De su obra se destacan sin duda, “Milonguero viejo” (dedicado a Fresedo), “Bahía Blanca”, “Nido gaucho”, “Porteño y bailarín”, “Verdemar”, “De qué podemos hablar” y “Otra vez carnaval”, auténticas joyas del género.
Todos los que lo conocieron ademas de destacar sus cualidades como músico, resaltaban la calidad humana, de gente de bien del maestro; un verdadero hombre de honor.
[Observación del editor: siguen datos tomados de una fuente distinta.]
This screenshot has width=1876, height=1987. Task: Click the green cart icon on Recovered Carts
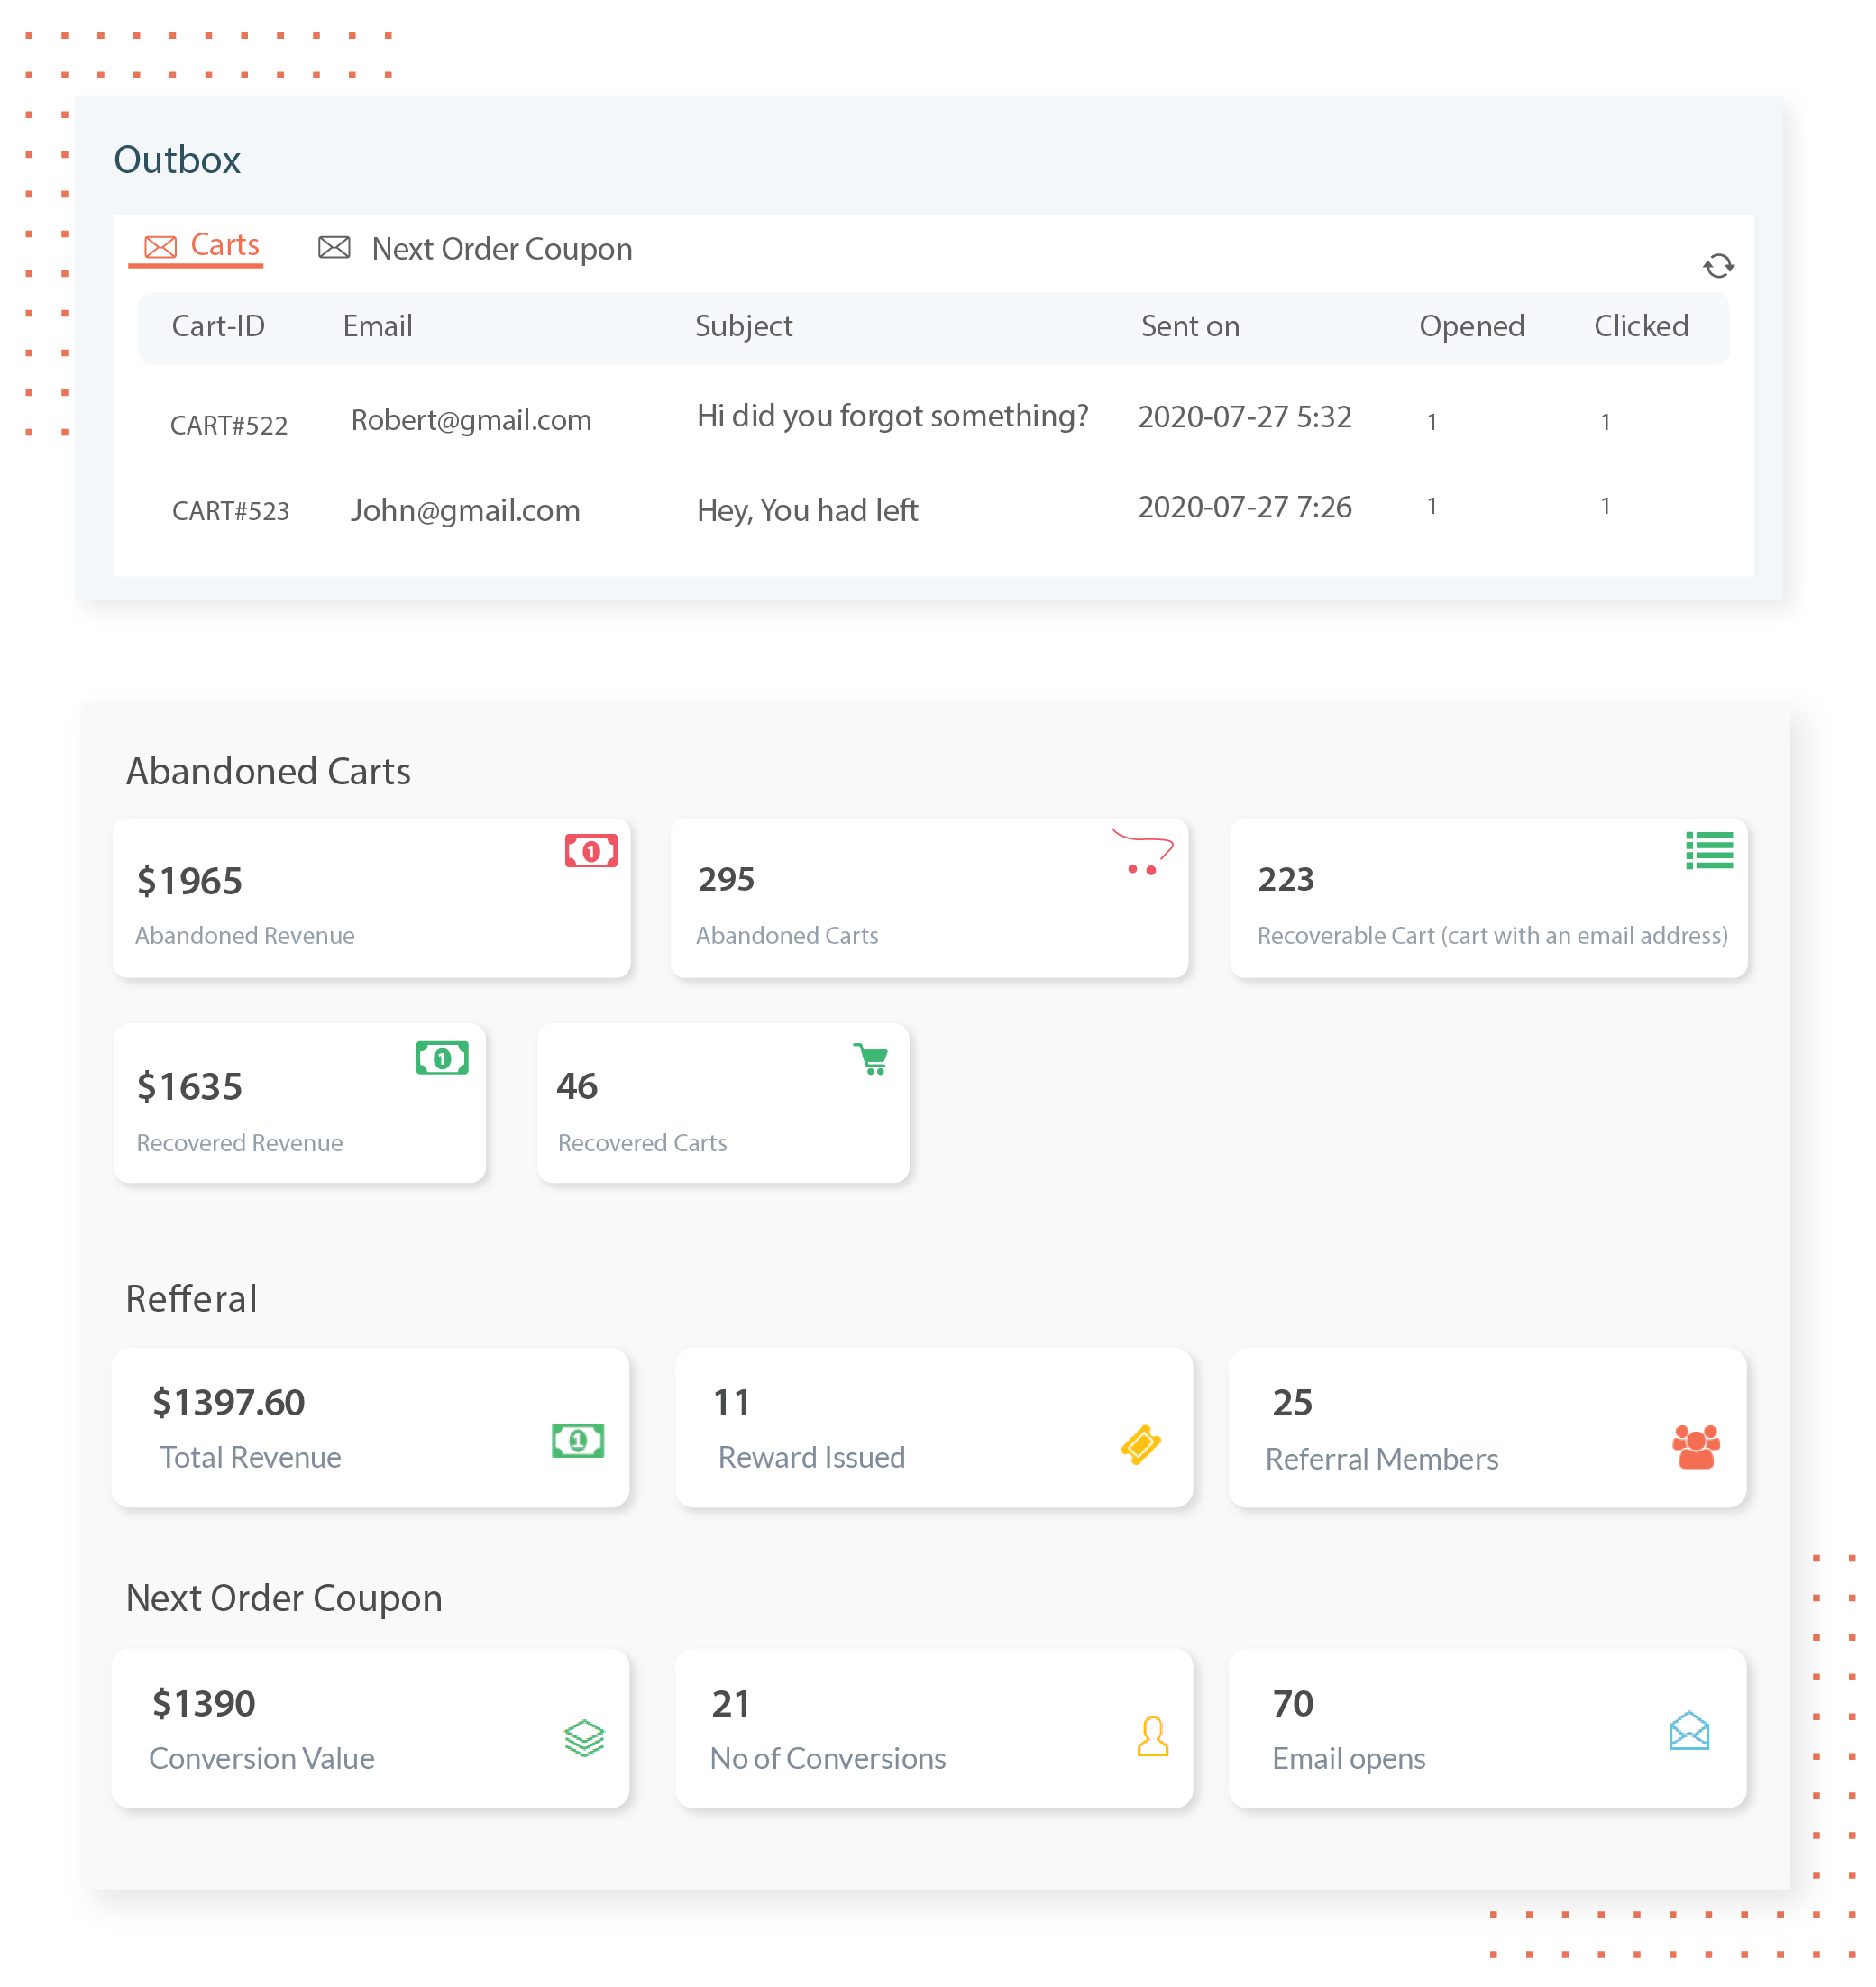[870, 1058]
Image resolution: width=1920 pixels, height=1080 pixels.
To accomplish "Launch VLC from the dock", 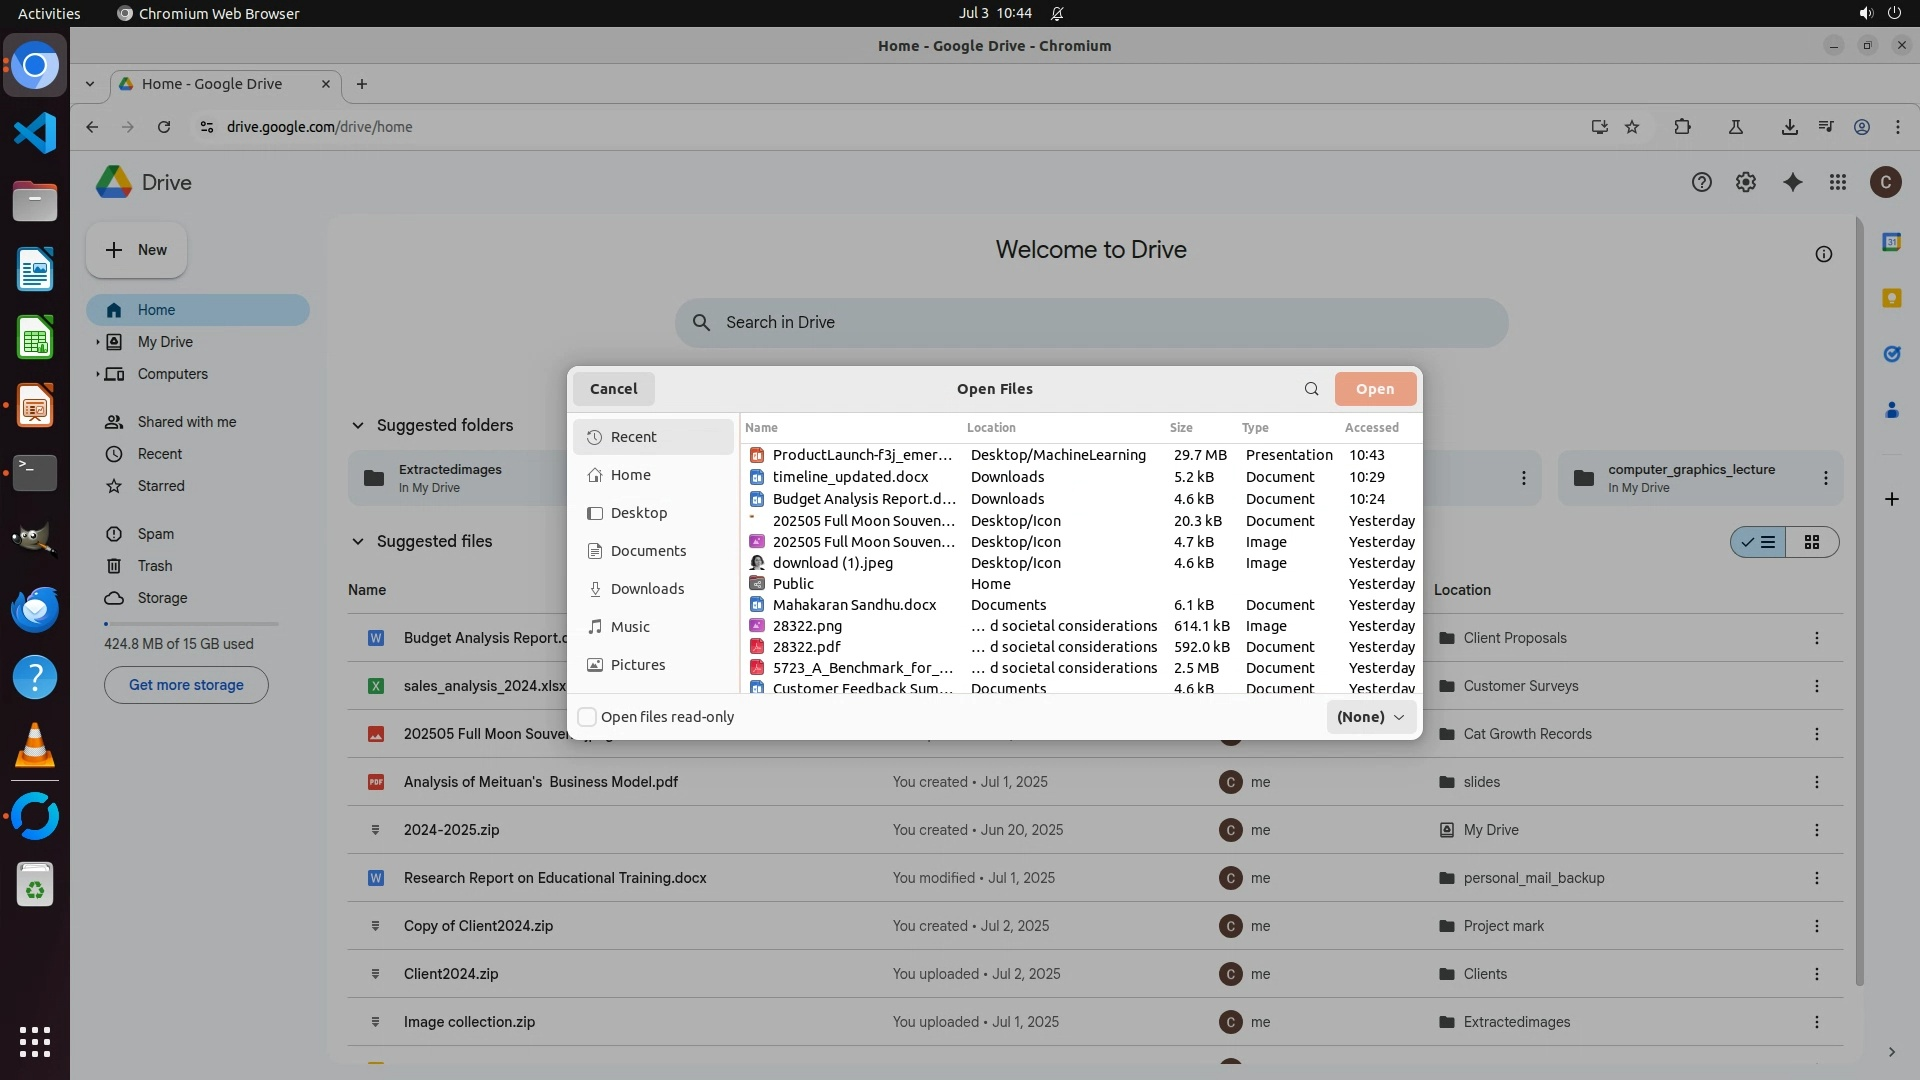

Aníbal Troilo sentía gran admiración y afecto por Carlos Di Sarli, es más, describe el sonido de la orquesta de Di Sarli y “esas cosas distintas que hacía con sus manos mágicas en el piano” como: “Una especie de campanitas melodiosas que te iluminan. Te dan ganas de bailar”, e iba con Zita al Marabú para caminar la pista.
El señor del tango, así lo apoyaron, se caracterizaba por elegir muy bien a los cantantes de su orquesta,: Mario Pomar Roberto Florio, Roberto Rufino y Aberto Podesta por nombrar algunos.

Se fue a los 57 años un 12 de enero de 1960 en Olivos (Pcia. de Bs. As.). Para mi el más grande director de orquesta de todos los tiempos del tango Argentino.
Desde Latidos de tango va nuestro recuerdo para el.